President Biden is warning Congressional Republicans that he will veto any attempts to overturn the Securities and Exchange Commission’s (SEC) new requirement for public companies disclosing cybersecurity incidents.

In a brief policy statement this week, the White House said public companies not reporting cyberattacks that disrupt their operations not only harms investors who should know about incidents that could hurt their investments but also encourages more attacks.

“Ransomware attacks are up 45 percent year over year. The lack of transparency by public companies about cyber incidents impacting their operations and data is fueling increasing cyberattacks across all sectors and all industries,” the Office of Management and Budget wrote in the statement. “Greater transparency about cyber incidents, as required in the SEC’s rule, will incentivize corporate executives to invest in cybersecurity and cyber risk management.”

Biden’s veto threat comes as SJ Res. 50, introduced up by GOP senators in November 2023, and a companion resolution drawn up by Republicans in the House of Representatives wend their way through Congress.

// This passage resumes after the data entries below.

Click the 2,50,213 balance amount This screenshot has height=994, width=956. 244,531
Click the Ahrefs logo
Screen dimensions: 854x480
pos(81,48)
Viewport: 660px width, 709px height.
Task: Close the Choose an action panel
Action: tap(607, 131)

Both look to scuttle the new rule, which went into effect in December and requires publicly traded companies to report a breach within four days of the effected company determining the incident being “material.” As noted by giant consultancy PcW, with the disclosure rule, “the SEC puts the onus on companies to give investors current, consistent and ‘decision-useful’ information about how they manage their cyber risks.”

A Controversial Rule

The rule, when introduced earlier last year, was met with both praise and criticism. Some said it was important to ensure that both customers and investors get as much clarity as possible about cyberattacks, with John Pirc, vice president at cybersecurity firm Netenrich, telling Security Boulevard as the rule went into effect that “by mandating timely disclosure of material cybersecurity incidents, and the requirement for detailed annual reporting on risk management strategies, these rules bring clarity and standardization to how public companies report cybersecurity issues.”

Others complained that the rule will be expensive for companies to comply with and could open them up to more risks by forcing them to disclose information about both the attack and how the company responded.

SEC Accused of Overreach

The lawmakers pushing the Senate and House bills called the rules an overreach by the SEC and argued that it infringed on the responsibilities of the U.S. Cybersecurity and Infrastructure Security Agency (CISA).

“Congress has been clear in its intent to harmonize federal incident reporting requirements, a position that the Biden Administration has emphasized as well,” Rep. Andrew Garabino (R-NY), one of the House bill’s sponsors, said in a statement when introducing it. “Despite this, the SEC took it upon itself to create duplicative requirements that not only further burden an understaffed cybersecurity workforce with additional and unnecessary reporting requirements, but also increase cybersecurity risk without a congressional mandate and in direct contradiction to public law that is intended to secure the homeland.”

Sen. Thom Tillis (R-NC), the sponsor in the Senate, said in a statement that “as we have continuously seen [Chair] Gary Gensler’s SEC is doing their best to hurt market participants by overregulating firms into oblivion.”

That said, on the same day that the White House put out its statement, Tillis reportedly said he wouldn’t ask for a vote on the resolution, given Biden’s vote threat.

“I’m not here for a show vote,” Tillis said, according to news site Politico Pro. “Even if it could pass, it’ll get vetoed.”

At this point, he is hoping the introduction of SJ Res. 50 and the arguments from lawmakers about their objections will convince Gensler “that they need to reopen it. They need to get additional comments. They need to fix the vulnerabilities.”

Companies Coming Forward

Over the past few weeks, several top-tier companies have reported cyberattacks. Both Microsoft and HPE reported that the Russia-linked espionage group APT29 – also known as Cozy Bear, Midnight Blizzard, and Nobelium) had hacked into their corporate systems.

Others reporting attacks to the SEC include Mr. Cooper Group, Fidelity National Finance, and Johnson Controls International.

It’s unclear if the new disclosure rule influenced the companies’ decisions to report the incidents, though such transparency should be expected now that the rule is in place.